Copy out every line of the listing below, word for word and without any changes.

Data for this task ▸
----------

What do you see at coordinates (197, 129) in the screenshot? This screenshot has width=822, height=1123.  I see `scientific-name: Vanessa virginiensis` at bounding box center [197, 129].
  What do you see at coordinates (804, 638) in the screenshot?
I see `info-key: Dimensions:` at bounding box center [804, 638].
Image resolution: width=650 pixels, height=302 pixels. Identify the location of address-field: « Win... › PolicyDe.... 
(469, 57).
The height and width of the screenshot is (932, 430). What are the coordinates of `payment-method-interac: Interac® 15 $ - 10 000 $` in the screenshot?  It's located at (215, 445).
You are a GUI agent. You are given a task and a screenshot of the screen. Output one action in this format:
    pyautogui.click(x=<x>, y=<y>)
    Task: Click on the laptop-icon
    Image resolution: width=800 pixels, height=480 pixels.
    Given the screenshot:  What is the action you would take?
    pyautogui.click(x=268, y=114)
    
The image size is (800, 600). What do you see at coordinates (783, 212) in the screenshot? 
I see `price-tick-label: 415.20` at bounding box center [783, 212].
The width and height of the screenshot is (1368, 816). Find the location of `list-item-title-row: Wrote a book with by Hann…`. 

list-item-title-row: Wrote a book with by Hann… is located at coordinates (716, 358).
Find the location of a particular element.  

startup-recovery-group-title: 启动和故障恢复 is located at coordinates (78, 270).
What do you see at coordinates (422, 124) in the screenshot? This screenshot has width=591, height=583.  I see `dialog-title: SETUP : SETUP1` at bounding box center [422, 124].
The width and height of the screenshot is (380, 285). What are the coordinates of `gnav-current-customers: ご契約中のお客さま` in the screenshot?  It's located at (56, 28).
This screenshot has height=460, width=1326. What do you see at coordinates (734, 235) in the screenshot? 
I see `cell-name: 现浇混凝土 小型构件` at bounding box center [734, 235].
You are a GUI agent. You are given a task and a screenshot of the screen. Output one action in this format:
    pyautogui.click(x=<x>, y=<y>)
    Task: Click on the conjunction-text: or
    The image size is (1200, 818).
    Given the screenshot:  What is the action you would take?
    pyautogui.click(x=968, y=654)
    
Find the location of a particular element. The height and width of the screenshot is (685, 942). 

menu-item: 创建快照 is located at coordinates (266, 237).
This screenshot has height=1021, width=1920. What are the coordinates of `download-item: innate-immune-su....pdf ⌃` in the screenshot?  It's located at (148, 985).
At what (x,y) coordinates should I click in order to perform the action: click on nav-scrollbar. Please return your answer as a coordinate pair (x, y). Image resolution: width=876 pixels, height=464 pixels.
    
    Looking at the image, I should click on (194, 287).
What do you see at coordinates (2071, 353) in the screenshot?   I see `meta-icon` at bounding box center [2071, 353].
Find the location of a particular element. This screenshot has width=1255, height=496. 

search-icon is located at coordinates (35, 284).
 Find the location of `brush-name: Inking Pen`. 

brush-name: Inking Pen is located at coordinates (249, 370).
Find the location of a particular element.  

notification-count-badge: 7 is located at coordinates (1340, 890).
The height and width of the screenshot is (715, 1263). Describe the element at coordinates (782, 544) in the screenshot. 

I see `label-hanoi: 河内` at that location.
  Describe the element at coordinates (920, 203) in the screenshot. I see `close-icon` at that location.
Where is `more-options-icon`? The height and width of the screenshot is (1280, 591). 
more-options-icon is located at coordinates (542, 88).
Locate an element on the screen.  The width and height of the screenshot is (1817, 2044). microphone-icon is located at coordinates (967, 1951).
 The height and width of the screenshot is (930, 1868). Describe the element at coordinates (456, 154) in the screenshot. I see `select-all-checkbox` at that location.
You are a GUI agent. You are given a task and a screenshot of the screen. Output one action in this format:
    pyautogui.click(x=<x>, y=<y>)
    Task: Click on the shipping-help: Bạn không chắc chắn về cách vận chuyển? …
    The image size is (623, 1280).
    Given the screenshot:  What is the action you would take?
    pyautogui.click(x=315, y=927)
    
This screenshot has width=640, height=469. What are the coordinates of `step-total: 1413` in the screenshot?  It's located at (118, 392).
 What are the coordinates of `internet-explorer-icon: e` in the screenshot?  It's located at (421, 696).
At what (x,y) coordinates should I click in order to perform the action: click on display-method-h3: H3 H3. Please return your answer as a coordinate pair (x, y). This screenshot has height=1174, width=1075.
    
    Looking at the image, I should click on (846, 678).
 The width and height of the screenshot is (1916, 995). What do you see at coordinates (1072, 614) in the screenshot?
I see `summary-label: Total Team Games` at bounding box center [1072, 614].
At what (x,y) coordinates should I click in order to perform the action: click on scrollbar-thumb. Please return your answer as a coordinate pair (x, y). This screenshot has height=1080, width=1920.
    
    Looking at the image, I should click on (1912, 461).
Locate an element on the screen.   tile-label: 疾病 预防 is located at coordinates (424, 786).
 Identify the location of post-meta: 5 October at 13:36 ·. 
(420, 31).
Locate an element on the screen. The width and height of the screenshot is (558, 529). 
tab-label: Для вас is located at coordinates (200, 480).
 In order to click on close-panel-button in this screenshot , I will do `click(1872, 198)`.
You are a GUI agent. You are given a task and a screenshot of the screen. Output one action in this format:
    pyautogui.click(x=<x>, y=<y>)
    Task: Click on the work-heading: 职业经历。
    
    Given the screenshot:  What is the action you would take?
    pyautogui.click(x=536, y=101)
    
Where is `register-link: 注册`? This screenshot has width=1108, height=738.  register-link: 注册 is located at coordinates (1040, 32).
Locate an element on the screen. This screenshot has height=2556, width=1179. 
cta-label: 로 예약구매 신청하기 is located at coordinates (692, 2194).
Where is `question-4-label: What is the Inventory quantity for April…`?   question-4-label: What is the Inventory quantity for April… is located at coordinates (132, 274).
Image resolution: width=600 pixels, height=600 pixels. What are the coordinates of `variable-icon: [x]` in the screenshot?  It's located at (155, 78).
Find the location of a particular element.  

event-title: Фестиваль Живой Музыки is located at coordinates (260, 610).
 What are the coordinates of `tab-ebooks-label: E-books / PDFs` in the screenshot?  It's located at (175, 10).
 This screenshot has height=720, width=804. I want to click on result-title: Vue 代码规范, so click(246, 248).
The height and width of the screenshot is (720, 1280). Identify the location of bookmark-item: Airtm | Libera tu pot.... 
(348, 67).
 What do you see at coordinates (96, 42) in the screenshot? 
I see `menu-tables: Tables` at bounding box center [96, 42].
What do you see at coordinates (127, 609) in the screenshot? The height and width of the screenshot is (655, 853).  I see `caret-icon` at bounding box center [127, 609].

----------

Written answer ▸
What do you see at coordinates (197, 129) in the screenshot? This screenshot has width=822, height=1123.  I see `scientific-name: Vanessa virginiensis` at bounding box center [197, 129].
  What do you see at coordinates (804, 638) in the screenshot?
I see `info-key: Dimensions:` at bounding box center [804, 638].
Image resolution: width=650 pixels, height=302 pixels. Identify the location of address-field: « Win... › PolicyDe.... 
(469, 57).
The height and width of the screenshot is (932, 430). What are the coordinates of `payment-method-interac: Interac® 15 $ - 10 000 $` in the screenshot?  It's located at (215, 445).
You are a GUI agent. You are given a task and a screenshot of the screen. Output one action in this format:
    pyautogui.click(x=<x>, y=<y>)
    Task: Click on the laptop-icon
    Image resolution: width=800 pixels, height=480 pixels.
    Given the screenshot:  What is the action you would take?
    pyautogui.click(x=268, y=114)
    
The image size is (800, 600). What do you see at coordinates (783, 212) in the screenshot? 
I see `price-tick-label: 415.20` at bounding box center [783, 212].
The width and height of the screenshot is (1368, 816). Find the location of `list-item-title-row: Wrote a book with by Hann…`. 

list-item-title-row: Wrote a book with by Hann… is located at coordinates (716, 358).
Find the location of a particular element.  

startup-recovery-group-title: 启动和故障恢复 is located at coordinates (78, 270).
What do you see at coordinates (422, 124) in the screenshot? This screenshot has width=591, height=583.  I see `dialog-title: SETUP : SETUP1` at bounding box center [422, 124].
The width and height of the screenshot is (380, 285). What are the coordinates of `gnav-current-customers: ご契約中のお客さま` in the screenshot?  It's located at (56, 28).
This screenshot has height=460, width=1326. What do you see at coordinates (734, 235) in the screenshot? 
I see `cell-name: 现浇混凝土 小型构件` at bounding box center [734, 235].
You are a GUI agent. You are given a task and a screenshot of the screen. Output one action in this format:
    pyautogui.click(x=<x>, y=<y>)
    Task: Click on the conjunction-text: or
    The image size is (1200, 818).
    Given the screenshot:  What is the action you would take?
    pyautogui.click(x=968, y=654)
    
Find the location of a particular element. The height and width of the screenshot is (685, 942). 

menu-item: 创建快照 is located at coordinates (266, 237).
This screenshot has height=1021, width=1920. What are the coordinates of `download-item: innate-immune-su....pdf ⌃` in the screenshot?  It's located at (148, 985).
At what (x,y) coordinates should I click in order to perform the action: click on nav-scrollbar. Please return your answer as a coordinate pair (x, y). Image resolution: width=876 pixels, height=464 pixels.
    
    Looking at the image, I should click on (194, 287).
What do you see at coordinates (2071, 353) in the screenshot?   I see `meta-icon` at bounding box center [2071, 353].
Find the location of a particular element. This screenshot has width=1255, height=496. 

search-icon is located at coordinates (35, 284).
 Find the location of `brush-name: Inking Pen`. 

brush-name: Inking Pen is located at coordinates (249, 370).
Find the location of a particular element.  

notification-count-badge: 7 is located at coordinates (1340, 890).
The height and width of the screenshot is (715, 1263). Describe the element at coordinates (782, 544) in the screenshot. 

I see `label-hanoi: 河内` at that location.
  Describe the element at coordinates (920, 203) in the screenshot. I see `close-icon` at that location.
Where is `more-options-icon`? The height and width of the screenshot is (1280, 591). 
more-options-icon is located at coordinates (542, 88).
Locate an element on the screen.  The width and height of the screenshot is (1817, 2044). microphone-icon is located at coordinates (967, 1951).
 The height and width of the screenshot is (930, 1868). Describe the element at coordinates (456, 154) in the screenshot. I see `select-all-checkbox` at that location.
You are a GUI agent. You are given a task and a screenshot of the screen. Output one action in this format:
    pyautogui.click(x=<x>, y=<y>)
    Task: Click on the shipping-help: Bạn không chắc chắn về cách vận chuyển? …
    The image size is (623, 1280).
    Given the screenshot:  What is the action you would take?
    pyautogui.click(x=315, y=927)
    
This screenshot has width=640, height=469. What are the coordinates of `step-total: 1413` in the screenshot?  It's located at (118, 392).
 What are the coordinates of `internet-explorer-icon: e` in the screenshot?  It's located at (421, 696).
At what (x,y) coordinates should I click in order to perform the action: click on display-method-h3: H3 H3. Please return your answer as a coordinate pair (x, y). This screenshot has height=1174, width=1075.
    
    Looking at the image, I should click on (846, 678).
 The width and height of the screenshot is (1916, 995). What do you see at coordinates (1072, 614) in the screenshot?
I see `summary-label: Total Team Games` at bounding box center [1072, 614].
At what (x,y) coordinates should I click in order to perform the action: click on scrollbar-thumb. Please return your answer as a coordinate pair (x, y). This screenshot has height=1080, width=1920.
    
    Looking at the image, I should click on (1912, 461).
Locate an element on the screen.   tile-label: 疾病 预防 is located at coordinates (424, 786).
 Identify the location of post-meta: 5 October at 13:36 ·. 
(420, 31).
Locate an element on the screen. The width and height of the screenshot is (558, 529). 
tab-label: Для вас is located at coordinates (200, 480).
 In order to click on close-panel-button in this screenshot , I will do `click(1872, 198)`.
You are a GUI agent. You are given a task and a screenshot of the screen. Output one action in this format:
    pyautogui.click(x=<x>, y=<y>)
    Task: Click on the work-heading: 职业经历。
    
    Given the screenshot:  What is the action you would take?
    pyautogui.click(x=536, y=101)
    
Where is `register-link: 注册`? This screenshot has width=1108, height=738.  register-link: 注册 is located at coordinates (1040, 32).
Locate an element on the screen. This screenshot has height=2556, width=1179. 
cta-label: 로 예약구매 신청하기 is located at coordinates (692, 2194).
Where is `question-4-label: What is the Inventory quantity for April…`?   question-4-label: What is the Inventory quantity for April… is located at coordinates (132, 274).
Image resolution: width=600 pixels, height=600 pixels. What are the coordinates of `variable-icon: [x]` in the screenshot?  It's located at (155, 78).
Find the location of a particular element.  

event-title: Фестиваль Живой Музыки is located at coordinates (260, 610).
 What are the coordinates of `tab-ebooks-label: E-books / PDFs` in the screenshot?  It's located at (175, 10).
 This screenshot has height=720, width=804. I want to click on result-title: Vue 代码规范, so click(246, 248).
The height and width of the screenshot is (720, 1280). Identify the location of bookmark-item: Airtm | Libera tu pot.... 
(348, 67).
 What do you see at coordinates (96, 42) in the screenshot? 
I see `menu-tables: Tables` at bounding box center [96, 42].
What do you see at coordinates (127, 609) in the screenshot? The height and width of the screenshot is (655, 853).  I see `caret-icon` at bounding box center [127, 609].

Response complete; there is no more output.